(INSTRUCTIONS FOR THE TASK) From the records below, set down exactly the lines starting with the line that contains "معرفة المزيد [button] (373, 2556)" and going on through the line that contains "[YouTube] (1263, 1208)". Nothing else is wanted.

(MATERIAL PROVIDED)
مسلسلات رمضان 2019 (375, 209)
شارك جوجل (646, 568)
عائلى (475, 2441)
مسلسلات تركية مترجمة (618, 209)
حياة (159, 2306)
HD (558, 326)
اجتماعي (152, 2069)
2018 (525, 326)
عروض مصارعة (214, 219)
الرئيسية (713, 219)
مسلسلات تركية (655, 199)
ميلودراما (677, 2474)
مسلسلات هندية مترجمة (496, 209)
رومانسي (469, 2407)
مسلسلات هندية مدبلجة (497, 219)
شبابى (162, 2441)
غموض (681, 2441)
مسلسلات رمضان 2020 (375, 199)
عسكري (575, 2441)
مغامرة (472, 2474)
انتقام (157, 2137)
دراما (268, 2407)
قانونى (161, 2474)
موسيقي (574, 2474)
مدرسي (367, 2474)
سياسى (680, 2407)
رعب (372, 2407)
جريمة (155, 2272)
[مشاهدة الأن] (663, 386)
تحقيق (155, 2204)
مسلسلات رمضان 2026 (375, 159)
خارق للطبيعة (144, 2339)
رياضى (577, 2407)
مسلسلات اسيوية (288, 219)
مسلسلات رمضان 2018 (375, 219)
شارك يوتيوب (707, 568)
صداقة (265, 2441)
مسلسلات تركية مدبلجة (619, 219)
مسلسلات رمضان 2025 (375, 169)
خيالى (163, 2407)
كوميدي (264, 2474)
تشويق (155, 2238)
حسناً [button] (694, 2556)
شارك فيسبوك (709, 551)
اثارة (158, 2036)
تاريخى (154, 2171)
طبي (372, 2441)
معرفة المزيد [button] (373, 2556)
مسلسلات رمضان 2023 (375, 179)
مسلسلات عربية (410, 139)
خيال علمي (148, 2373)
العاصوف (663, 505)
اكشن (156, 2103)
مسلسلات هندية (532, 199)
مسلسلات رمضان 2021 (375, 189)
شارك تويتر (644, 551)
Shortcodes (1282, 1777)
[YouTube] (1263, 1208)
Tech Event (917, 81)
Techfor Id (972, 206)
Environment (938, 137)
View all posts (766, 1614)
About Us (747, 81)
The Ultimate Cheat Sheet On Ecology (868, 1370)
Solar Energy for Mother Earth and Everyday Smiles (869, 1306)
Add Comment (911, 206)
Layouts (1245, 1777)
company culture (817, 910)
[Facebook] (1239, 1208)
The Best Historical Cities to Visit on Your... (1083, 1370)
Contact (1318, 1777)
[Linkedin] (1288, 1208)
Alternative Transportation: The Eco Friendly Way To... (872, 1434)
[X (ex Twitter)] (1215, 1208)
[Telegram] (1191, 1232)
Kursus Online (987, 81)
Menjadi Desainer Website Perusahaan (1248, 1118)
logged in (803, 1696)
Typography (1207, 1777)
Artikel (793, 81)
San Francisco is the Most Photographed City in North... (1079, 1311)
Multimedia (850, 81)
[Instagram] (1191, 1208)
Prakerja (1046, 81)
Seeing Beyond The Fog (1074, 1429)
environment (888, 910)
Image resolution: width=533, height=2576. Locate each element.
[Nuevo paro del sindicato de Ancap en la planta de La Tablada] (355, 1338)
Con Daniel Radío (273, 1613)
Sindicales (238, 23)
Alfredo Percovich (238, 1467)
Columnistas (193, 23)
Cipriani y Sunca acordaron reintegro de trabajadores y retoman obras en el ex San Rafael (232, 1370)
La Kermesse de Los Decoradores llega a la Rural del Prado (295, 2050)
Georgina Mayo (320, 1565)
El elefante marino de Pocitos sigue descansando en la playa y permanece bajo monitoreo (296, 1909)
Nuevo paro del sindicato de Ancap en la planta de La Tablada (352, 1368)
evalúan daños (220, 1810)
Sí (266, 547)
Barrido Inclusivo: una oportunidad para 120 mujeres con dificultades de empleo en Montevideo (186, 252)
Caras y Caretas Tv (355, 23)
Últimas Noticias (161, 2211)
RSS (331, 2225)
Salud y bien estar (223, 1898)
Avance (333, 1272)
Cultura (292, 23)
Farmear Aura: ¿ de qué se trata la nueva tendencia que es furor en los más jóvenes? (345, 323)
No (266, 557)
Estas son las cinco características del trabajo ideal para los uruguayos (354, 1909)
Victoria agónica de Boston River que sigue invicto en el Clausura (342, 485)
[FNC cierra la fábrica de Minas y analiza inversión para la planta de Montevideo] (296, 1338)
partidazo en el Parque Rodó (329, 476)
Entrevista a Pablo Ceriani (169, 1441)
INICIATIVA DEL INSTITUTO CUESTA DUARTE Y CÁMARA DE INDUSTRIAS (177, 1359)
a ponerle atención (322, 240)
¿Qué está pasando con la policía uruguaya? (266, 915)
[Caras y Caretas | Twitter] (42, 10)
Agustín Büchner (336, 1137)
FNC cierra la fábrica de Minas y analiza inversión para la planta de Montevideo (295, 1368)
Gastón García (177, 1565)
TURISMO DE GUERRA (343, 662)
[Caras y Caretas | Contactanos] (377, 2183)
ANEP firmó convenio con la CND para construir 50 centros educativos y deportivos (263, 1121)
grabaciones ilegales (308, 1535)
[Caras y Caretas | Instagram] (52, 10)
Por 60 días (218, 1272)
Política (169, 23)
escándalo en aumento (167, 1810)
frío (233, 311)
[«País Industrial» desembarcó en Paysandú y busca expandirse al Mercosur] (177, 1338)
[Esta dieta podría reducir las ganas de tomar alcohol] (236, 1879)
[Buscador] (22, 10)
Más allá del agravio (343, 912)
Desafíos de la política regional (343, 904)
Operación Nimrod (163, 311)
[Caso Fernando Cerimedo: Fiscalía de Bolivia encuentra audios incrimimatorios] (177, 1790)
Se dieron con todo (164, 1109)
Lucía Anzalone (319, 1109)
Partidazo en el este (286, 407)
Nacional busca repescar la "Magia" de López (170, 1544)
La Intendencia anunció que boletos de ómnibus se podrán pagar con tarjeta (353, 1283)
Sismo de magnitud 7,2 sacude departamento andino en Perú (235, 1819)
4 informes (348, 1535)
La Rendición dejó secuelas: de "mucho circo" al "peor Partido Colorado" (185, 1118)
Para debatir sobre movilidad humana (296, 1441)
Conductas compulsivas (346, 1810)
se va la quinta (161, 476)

(ANSWER TO THIS TASK)
معرفة المزيد [button] (373, 2556)
مسلسلات رمضان 2023 (375, 179)
مسلسلات عربية (410, 139)
خيال علمي (148, 2373)
العاصوف (663, 505)
اكشن (156, 2103)
مسلسلات هندية (532, 199)
مسلسلات رمضان 2021 (375, 189)
شارك تويتر (644, 551)
Shortcodes (1282, 1777)
[YouTube] (1263, 1208)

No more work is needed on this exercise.